Collecting my attempts to improve at tech, art, and life

Pretty File Summaries with Rich and ExifTool

Tags: files python perlish rich exiftool tools

attachments/img/2021/cover-2021-02-06.jpg
Hoku hopes for scraps

A while back I shared how I use ExifTool to get extensive metadata for any file. I want to make that info dump pretty with Rich, a text formatting library for Python.

“But Brian,”" I hear you cry. “ExifTool is Perl. Why would I want to use both Perl and Python?”

Because it’s fun, obviously.

You want a “real” reason? Okay fine. I haven’t found anything that can get the depth of file information I get from ExifTool.
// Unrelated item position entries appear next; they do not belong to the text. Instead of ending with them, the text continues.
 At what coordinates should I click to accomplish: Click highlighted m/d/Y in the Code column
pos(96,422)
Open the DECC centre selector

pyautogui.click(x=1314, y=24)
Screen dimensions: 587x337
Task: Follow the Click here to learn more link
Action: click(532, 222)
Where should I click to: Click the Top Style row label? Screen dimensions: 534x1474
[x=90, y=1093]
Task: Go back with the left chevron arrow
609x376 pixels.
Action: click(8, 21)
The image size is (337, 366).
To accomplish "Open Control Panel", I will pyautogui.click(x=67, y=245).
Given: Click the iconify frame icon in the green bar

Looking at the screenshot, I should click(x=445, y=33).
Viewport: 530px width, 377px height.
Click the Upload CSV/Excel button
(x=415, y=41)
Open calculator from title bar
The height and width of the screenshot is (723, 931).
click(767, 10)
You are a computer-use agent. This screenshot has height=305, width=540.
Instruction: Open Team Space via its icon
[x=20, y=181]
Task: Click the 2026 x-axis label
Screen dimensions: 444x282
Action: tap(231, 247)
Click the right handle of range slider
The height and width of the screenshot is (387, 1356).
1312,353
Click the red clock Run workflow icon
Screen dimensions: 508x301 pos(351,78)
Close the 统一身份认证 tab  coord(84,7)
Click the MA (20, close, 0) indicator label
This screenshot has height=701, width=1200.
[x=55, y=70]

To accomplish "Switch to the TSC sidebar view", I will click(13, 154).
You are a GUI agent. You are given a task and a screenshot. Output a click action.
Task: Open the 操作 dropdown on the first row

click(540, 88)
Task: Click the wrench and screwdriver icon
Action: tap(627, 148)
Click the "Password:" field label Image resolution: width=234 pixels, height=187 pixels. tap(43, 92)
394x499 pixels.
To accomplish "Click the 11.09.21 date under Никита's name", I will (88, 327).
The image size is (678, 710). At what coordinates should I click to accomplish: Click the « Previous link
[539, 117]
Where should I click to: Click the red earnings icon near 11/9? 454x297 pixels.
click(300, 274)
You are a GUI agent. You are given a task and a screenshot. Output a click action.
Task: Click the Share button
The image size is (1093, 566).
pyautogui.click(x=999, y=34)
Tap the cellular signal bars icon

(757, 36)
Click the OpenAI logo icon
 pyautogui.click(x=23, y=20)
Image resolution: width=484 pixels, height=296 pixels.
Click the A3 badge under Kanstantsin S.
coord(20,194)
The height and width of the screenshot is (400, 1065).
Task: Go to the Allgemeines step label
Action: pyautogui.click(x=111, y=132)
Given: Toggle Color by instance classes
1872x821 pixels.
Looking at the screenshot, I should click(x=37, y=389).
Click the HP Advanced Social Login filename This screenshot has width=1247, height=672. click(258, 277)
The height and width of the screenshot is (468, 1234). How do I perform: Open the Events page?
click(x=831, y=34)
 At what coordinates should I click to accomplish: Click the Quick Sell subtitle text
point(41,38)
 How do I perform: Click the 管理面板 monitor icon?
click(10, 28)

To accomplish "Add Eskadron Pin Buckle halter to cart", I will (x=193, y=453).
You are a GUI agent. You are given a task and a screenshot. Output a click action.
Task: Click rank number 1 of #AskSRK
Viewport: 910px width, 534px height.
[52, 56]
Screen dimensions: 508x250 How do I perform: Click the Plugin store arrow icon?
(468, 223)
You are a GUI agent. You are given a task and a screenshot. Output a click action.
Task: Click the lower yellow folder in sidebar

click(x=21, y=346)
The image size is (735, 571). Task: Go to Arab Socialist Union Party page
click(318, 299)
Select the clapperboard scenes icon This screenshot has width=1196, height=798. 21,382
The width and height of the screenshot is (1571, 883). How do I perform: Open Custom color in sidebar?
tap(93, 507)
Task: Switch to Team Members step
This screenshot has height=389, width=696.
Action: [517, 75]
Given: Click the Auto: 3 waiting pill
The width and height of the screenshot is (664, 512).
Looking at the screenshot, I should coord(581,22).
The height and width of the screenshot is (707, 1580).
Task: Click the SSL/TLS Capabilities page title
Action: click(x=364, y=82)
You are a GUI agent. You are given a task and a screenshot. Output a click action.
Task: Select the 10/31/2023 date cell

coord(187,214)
I haven’t found a formatting library that’s as pleasant to use as Rich — maybe TTY Toolkit?

Besides — ExifTool is a standalone command line tool. We don’t need to write any Perl to use it. Heck, we don’t even need to figure out the system calls. Sven Marnach is way ahead of us with the extremely helpful pyexiftool.

Rich and pyexiftool make Python an easy choice for this task.

Setting up

If you want to play along at home, make sure you have the dependencies.

$ brew install exiftool
$ pip install pyexiftool rich typer

Typer simplifies turning this random idea into a useful command line tool.

NOTE

If you’re already a fan of Perl, consider cpanm instead of Homebrew.

$ cpanm Image::ExifTool

Now you can use Image::ExifTool in your own Perl projects.

Some scaffolding

Even though I’m the only user, I still need to figure out how I plan to use it. At minimum? I hand my script a filename. It hands me metadata.

richexif FILENAME [OPTIONS]

I can hook some minimal Typer argument handling around that flow.

richexif.py
#!/usr/bin/env python

import logging

from rich.logging import RichHandler
import typer

logging.basicConfig(
    level=logging.DEBUG,
    format="%(message)s",
    datefmt="[%X]",
    handlers=[RichHandler()]
)


def main(filename: str):
    """Display nicely-formatted file metadata."""
    logging.debug("filename: %s", filename)

Can I run it?

chmod 755 richexif.py
./richexif.py hoku-hopes-for-snacksjpg.jpg

I can! What happens if I use it wrong?

$ ./richexif.py
Usage: richexif.py [OPTIONS] FILENAME
Try 'richexif.py --help' for help.

Error: Missing argument 'FILENAME'.

I get an error message telling me what richexif.py needs to do its thing. Nice.

I confirmed that Typer handles the CLI bits, and Rich handles the formatting. Now for pyexiftool.

Oh and I’ll skip logging output from here on. Rich’s logging handler output is a joy to look at, but really that stuff is for me. For you it’ll just add noise.

Some metadata

I need exiftool, of course. Plus a Rich Console object, masterminding the display details for my terminal.

import exiftool
from rich.console import Console

console = Console()

exiftool’s get_metadata grabs everything ExifTool sees about a file. It also provides methods for ExifTool tags, but I won’t mess with them today. Tags — the official name for our metadata keys — are most useful when you already know what you’re looking for. We’re just checking stuff out.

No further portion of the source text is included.